Where the line with "[Viber] (98, 283)" appears below, start writing out lines exactly, and finish with the line with "коментирани (65, 1950)", which is included; write out nothing else.

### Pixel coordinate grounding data

::::

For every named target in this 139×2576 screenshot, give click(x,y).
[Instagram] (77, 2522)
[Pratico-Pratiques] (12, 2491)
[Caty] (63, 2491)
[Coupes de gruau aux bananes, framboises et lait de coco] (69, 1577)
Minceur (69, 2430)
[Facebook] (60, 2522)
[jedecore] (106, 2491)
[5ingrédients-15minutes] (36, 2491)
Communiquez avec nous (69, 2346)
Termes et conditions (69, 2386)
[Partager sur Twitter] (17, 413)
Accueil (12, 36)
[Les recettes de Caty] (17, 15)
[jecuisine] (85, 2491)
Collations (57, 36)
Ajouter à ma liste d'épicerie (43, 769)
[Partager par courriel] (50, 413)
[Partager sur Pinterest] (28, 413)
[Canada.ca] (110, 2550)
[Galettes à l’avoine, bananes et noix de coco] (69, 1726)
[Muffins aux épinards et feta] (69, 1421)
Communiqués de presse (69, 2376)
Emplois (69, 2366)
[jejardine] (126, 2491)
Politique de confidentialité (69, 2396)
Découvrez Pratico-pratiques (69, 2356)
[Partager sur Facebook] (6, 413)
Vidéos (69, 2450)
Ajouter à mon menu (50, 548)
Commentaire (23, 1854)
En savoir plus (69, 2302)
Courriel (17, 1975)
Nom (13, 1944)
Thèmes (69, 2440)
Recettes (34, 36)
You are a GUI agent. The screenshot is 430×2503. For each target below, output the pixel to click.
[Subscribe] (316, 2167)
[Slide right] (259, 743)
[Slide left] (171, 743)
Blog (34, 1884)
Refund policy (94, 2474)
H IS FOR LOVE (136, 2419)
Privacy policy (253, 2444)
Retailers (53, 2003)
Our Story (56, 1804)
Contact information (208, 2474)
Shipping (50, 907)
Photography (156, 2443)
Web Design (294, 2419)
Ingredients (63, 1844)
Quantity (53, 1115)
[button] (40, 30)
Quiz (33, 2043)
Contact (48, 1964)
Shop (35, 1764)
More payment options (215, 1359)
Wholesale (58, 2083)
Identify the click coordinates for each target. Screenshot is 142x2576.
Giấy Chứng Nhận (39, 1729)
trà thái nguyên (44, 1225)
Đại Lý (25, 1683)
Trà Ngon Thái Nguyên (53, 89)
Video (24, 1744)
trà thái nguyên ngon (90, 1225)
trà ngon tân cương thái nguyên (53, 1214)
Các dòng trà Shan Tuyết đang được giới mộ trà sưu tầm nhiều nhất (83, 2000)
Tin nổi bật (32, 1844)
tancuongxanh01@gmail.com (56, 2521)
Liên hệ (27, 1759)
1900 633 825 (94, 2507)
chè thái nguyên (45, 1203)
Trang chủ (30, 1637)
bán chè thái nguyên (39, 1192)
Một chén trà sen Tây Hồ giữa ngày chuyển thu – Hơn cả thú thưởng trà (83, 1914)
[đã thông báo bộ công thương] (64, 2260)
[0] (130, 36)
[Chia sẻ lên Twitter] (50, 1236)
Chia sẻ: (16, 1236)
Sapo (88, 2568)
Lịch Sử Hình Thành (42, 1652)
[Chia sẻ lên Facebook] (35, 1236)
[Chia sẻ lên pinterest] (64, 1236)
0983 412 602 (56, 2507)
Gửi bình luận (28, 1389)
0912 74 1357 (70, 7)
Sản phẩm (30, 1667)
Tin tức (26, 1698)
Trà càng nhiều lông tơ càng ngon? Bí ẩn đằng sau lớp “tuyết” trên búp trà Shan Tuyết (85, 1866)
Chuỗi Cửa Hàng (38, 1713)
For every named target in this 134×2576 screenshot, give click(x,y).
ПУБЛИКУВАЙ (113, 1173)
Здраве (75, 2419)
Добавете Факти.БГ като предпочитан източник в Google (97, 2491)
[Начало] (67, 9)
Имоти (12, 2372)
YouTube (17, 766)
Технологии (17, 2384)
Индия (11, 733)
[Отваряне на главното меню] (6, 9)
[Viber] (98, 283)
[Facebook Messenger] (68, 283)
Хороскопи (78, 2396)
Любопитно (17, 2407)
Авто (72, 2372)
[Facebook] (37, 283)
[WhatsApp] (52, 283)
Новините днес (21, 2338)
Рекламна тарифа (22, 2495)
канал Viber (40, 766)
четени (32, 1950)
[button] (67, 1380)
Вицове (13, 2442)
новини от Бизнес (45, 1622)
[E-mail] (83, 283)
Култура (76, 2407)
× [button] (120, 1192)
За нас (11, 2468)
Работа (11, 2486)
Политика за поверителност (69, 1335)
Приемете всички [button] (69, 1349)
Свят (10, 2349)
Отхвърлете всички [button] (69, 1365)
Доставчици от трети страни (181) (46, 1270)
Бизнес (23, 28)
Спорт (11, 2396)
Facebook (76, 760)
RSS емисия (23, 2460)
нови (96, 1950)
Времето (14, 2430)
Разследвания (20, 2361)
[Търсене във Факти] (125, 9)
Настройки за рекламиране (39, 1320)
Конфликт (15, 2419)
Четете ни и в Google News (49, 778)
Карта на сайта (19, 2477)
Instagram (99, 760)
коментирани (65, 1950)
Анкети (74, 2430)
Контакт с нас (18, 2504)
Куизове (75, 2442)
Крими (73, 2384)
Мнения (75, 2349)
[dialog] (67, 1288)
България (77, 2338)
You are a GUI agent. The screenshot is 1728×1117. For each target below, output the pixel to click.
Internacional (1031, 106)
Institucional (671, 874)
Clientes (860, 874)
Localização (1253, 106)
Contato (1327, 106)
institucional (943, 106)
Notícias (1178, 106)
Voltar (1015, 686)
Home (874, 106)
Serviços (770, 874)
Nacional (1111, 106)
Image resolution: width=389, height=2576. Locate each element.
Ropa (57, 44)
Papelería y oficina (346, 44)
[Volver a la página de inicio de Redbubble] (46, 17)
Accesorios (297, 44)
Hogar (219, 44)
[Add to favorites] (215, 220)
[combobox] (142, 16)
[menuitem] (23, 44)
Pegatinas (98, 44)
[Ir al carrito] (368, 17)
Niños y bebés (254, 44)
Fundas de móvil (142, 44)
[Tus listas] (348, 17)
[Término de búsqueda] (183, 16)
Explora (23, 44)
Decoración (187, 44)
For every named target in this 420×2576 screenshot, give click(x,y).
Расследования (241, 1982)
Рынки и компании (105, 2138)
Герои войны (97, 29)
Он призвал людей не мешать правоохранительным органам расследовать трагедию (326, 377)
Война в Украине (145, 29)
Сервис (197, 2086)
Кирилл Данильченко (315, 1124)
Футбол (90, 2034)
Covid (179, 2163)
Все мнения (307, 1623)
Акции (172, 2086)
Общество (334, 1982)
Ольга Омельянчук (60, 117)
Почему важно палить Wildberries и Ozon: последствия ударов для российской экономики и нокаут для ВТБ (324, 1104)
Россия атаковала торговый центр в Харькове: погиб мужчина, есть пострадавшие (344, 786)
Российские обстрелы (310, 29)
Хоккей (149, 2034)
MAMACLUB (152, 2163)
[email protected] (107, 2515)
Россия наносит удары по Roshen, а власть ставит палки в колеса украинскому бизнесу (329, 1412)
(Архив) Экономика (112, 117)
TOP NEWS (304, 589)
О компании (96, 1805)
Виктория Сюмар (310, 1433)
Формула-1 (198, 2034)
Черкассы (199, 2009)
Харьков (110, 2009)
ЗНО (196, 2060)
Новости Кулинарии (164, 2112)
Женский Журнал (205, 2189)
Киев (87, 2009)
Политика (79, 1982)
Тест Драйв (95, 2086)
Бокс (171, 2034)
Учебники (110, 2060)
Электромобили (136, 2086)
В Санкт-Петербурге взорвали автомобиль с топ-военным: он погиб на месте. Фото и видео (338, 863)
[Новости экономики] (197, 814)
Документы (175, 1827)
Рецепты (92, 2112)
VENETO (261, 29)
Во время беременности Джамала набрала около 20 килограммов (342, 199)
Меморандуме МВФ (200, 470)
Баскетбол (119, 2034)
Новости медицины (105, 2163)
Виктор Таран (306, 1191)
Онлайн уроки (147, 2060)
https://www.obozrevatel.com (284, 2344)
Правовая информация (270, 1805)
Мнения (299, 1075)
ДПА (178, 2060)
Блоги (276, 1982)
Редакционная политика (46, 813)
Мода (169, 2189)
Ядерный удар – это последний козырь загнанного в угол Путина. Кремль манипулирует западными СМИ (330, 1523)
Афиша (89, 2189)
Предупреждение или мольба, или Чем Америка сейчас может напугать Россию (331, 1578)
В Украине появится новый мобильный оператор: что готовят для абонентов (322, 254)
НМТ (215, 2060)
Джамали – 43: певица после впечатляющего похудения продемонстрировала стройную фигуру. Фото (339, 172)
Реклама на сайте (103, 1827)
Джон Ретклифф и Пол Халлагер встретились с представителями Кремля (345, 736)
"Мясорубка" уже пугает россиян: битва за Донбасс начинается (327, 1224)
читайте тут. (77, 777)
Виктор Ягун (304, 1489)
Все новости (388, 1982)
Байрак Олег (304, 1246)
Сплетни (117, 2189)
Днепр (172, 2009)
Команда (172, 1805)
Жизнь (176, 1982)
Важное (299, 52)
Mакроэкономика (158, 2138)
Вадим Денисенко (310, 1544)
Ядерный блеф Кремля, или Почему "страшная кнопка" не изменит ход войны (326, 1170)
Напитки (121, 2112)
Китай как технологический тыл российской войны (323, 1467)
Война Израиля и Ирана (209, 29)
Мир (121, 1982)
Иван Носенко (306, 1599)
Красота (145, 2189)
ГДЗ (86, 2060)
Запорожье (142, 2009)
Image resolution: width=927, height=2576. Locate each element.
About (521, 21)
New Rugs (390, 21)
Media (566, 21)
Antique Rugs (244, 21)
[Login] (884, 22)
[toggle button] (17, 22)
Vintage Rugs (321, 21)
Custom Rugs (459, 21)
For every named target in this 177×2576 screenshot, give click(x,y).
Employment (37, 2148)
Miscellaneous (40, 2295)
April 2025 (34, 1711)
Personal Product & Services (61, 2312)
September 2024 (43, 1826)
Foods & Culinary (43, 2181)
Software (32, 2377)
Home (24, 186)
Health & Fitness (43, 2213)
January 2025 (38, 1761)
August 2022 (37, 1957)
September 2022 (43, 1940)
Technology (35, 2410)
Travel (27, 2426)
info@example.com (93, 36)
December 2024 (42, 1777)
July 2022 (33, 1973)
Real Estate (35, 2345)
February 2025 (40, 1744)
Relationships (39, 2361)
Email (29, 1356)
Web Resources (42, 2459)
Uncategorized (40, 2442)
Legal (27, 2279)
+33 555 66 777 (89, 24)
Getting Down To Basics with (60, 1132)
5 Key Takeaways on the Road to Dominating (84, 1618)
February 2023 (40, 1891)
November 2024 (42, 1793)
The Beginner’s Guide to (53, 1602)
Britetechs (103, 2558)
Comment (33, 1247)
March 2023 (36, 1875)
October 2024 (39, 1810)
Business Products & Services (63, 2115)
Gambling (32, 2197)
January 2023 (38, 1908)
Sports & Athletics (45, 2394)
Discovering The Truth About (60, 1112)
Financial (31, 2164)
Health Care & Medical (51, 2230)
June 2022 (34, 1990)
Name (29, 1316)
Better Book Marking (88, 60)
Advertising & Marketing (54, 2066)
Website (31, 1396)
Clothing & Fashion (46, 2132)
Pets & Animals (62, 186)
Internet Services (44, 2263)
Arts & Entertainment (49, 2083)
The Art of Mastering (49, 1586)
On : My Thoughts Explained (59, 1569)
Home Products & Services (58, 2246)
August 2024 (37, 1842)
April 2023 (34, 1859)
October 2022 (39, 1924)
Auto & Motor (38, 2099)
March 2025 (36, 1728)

::::

### Response below
[Viber] (98, 283)
[Facebook Messenger] (68, 283)
Хороскопи (78, 2396)
Любопитно (17, 2407)
Авто (72, 2372)
[Facebook] (37, 283)
[WhatsApp] (52, 283)
Новините днес (21, 2338)
Рекламна тарифа (22, 2495)
канал Viber (40, 766)
четени (32, 1950)
[button] (67, 1380)
Вицове (13, 2442)
новини от Бизнес (45, 1622)
[E-mail] (83, 283)
Култура (76, 2407)
× [button] (120, 1192)
За нас (11, 2468)
Работа (11, 2486)
Политика за поверителност (69, 1335)
Приемете всички [button] (69, 1349)
Свят (10, 2349)
Отхвърлете всички [button] (69, 1365)
Доставчици от трети страни (181) (46, 1270)
Бизнес (23, 28)
Спорт (11, 2396)
Facebook (76, 760)
RSS емисия (23, 2460)
нови (96, 1950)
Времето (14, 2430)
Разследвания (20, 2361)
[Търсене във Факти] (125, 9)
Настройки за рекламиране (39, 1320)
Конфликт (15, 2419)
Четете ни и в Google News (49, 778)
Карта на сайта (19, 2477)
Instagram (99, 760)
коментирани (65, 1950)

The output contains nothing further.